In Buddhist Cambodia, there is always a ceremony at a funeral, and the pagoda will perform it for free if the family cannot afford it. There is always a photograph of the loved one.
But in April 1975, when Khmer Rouge troops took the city, witnesses say the streets of the capital were awash with family photos, and many people carry little more than memories of their lost children, grandparents, siblings, husbands, wives.
Most who died under the Khmer Rouge were never allowed to be mourned under a regime which outlawed religion, and ghosts unmourned are angry, hungry, restless ghosts, according to Khmer tradition.
"My father was tall, with white skin and a long nose," Bunna remembered on his way to the village - all highly prized traits in Cambodian society.
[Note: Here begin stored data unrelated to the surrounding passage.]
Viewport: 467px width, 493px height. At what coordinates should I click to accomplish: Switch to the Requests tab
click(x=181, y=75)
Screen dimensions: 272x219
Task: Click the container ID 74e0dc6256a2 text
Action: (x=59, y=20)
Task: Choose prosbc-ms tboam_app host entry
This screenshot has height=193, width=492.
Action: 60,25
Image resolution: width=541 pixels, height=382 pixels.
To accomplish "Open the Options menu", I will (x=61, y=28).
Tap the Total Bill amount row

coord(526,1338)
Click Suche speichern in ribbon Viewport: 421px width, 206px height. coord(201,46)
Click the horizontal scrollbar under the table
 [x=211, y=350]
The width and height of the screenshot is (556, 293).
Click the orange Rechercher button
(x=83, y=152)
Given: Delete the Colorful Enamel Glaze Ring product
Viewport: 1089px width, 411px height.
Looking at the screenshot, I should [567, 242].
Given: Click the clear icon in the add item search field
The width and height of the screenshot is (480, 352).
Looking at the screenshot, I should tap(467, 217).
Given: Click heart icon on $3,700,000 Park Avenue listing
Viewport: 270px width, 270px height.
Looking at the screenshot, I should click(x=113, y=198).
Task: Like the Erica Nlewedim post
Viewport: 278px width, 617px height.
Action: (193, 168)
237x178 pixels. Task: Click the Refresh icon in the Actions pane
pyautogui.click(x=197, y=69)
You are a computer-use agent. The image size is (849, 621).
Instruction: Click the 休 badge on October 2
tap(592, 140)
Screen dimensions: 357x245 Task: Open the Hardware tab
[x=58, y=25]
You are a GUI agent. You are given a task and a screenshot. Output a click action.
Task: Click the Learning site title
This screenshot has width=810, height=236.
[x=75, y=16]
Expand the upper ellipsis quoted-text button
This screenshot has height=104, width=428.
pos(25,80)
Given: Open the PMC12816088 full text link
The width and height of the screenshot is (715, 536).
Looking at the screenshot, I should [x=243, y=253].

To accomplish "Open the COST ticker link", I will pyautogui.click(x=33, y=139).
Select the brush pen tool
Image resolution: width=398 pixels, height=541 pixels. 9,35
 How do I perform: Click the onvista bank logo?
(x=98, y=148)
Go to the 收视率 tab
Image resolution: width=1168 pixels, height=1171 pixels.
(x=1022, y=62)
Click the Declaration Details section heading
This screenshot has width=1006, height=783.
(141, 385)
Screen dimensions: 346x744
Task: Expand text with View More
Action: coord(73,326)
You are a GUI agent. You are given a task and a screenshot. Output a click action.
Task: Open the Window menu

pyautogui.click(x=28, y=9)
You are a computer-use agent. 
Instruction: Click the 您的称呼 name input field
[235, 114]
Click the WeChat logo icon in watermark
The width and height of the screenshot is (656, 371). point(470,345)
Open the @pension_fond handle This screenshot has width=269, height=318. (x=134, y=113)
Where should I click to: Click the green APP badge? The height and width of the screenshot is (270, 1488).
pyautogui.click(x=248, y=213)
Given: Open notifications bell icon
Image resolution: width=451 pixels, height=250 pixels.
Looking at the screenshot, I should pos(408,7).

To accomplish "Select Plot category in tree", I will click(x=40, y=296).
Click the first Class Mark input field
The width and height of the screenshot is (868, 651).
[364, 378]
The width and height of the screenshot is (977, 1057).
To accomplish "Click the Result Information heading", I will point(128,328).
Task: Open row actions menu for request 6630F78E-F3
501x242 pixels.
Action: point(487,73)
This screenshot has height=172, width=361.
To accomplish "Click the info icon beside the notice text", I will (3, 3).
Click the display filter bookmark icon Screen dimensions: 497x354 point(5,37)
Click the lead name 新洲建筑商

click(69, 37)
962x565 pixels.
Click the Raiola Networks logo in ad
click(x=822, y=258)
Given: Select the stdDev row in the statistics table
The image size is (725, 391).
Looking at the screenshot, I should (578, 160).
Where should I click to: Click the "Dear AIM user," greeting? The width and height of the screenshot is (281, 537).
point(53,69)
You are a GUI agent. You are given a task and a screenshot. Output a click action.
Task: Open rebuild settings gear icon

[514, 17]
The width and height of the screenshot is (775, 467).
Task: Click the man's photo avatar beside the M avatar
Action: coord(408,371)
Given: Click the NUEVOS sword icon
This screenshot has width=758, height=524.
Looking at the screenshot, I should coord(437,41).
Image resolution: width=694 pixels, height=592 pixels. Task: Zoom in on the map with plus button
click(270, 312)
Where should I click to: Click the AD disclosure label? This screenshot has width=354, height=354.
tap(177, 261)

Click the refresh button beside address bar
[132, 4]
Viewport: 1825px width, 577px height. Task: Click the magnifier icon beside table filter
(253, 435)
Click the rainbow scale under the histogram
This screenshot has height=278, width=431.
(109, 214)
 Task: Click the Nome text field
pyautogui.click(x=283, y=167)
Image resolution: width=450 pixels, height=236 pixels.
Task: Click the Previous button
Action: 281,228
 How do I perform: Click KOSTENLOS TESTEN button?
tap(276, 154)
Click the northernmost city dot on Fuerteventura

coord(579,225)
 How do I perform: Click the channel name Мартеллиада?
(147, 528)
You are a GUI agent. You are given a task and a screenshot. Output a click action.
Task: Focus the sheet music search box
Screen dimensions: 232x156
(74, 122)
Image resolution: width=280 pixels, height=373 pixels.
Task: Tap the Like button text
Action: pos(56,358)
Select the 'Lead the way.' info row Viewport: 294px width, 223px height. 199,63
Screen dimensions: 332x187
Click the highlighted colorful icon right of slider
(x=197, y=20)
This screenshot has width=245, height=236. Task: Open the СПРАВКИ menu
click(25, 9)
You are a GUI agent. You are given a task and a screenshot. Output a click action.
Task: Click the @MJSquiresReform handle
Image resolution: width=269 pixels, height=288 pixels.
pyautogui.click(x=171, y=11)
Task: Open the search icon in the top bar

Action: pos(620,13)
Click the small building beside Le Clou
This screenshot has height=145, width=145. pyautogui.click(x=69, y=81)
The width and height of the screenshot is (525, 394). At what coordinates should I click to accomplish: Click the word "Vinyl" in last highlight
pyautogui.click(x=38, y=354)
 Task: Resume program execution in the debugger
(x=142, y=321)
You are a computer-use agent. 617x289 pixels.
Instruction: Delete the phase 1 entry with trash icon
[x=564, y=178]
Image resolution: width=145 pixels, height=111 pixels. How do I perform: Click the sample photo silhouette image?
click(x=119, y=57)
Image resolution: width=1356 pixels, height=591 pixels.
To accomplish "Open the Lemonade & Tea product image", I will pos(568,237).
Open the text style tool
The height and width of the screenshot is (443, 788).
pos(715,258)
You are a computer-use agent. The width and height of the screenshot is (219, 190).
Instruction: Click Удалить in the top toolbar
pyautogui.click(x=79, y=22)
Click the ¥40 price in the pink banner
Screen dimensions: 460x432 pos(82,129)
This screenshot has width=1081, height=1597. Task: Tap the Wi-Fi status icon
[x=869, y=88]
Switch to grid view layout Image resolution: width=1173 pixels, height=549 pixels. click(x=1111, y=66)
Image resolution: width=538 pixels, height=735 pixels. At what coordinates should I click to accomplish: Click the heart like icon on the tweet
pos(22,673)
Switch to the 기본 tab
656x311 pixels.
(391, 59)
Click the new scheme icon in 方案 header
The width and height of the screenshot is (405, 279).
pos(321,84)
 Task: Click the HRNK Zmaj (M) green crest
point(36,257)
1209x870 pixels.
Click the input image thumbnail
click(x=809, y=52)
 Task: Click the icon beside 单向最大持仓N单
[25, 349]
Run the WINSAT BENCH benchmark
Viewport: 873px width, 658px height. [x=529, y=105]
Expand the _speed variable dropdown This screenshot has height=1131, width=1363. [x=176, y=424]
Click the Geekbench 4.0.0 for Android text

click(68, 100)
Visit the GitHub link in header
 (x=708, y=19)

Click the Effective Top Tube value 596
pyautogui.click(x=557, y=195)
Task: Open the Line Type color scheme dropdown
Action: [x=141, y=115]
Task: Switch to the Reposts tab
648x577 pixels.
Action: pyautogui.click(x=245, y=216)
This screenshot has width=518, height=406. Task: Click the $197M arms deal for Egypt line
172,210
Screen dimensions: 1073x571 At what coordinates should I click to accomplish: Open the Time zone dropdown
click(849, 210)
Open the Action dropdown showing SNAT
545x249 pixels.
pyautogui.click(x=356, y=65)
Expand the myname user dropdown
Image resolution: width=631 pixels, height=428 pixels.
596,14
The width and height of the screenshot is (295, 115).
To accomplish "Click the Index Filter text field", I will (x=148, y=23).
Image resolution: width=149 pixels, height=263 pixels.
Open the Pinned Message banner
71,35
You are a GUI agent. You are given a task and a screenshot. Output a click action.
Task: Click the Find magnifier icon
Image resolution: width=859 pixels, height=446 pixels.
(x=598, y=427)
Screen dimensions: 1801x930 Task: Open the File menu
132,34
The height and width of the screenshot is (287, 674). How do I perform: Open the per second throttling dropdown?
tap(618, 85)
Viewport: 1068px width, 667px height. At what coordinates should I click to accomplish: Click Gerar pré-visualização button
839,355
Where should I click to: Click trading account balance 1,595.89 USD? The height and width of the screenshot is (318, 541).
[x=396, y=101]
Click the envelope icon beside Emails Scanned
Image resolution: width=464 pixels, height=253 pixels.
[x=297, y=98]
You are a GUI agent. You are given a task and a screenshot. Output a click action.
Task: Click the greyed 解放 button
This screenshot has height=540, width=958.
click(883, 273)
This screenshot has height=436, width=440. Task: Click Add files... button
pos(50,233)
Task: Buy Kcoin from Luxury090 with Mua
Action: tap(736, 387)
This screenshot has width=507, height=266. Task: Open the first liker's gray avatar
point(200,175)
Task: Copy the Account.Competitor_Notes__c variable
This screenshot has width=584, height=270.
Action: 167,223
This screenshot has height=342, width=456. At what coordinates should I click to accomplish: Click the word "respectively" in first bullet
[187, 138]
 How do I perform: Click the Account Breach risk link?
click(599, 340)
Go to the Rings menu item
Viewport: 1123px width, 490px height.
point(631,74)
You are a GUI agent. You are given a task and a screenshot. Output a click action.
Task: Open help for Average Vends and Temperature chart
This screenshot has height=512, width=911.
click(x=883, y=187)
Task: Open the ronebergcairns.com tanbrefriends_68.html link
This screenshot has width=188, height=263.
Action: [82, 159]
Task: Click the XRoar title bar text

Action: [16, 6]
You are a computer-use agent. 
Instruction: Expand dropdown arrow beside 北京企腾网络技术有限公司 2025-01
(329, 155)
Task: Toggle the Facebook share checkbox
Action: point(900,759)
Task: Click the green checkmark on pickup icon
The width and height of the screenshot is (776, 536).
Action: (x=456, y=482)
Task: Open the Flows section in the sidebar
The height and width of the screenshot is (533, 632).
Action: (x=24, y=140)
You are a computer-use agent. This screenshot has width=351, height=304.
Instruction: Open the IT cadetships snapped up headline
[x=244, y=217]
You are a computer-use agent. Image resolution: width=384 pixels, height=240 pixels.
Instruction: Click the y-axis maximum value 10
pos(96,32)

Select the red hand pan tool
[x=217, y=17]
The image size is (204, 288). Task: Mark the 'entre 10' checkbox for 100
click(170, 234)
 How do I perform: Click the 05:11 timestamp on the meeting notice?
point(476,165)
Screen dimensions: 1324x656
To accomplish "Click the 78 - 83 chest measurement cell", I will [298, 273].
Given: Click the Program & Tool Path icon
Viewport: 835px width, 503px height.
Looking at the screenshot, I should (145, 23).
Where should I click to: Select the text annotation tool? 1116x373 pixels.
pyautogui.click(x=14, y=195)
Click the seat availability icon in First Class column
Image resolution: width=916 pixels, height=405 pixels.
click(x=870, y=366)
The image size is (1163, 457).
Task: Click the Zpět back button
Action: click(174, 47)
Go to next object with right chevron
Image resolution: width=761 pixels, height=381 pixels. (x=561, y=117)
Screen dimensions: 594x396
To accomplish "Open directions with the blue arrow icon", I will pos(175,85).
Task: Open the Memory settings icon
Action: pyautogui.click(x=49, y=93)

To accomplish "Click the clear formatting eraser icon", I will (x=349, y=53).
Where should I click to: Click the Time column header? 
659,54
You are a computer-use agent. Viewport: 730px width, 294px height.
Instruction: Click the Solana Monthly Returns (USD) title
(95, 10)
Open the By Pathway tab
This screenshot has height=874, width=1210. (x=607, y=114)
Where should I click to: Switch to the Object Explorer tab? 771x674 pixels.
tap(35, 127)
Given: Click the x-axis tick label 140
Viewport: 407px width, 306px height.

He is short, dark-skinned, with a flat nose.
Bunna only has hazy adolescent memories but a clear recollection that everyone loved his father - except the new Khmer Rouge troops who entered the village that day before he turned 14 to take him.
He believes a member of his father's own family had informed them he was an educated former government official - a death sentence - perhaps incited by an ongoing family feud and promises of rewards.
But when he walks into the village, an old former Khmer Rouge woman washing a bowl of rice drops the bowl and screams his father's name. Then she realises it must be his son and comes running with joy. He realises for the first time that he is his father's image.
"When I had nobody, the village took me in. They loved my father. Everyone was hungry - not just the city people," Bunna said.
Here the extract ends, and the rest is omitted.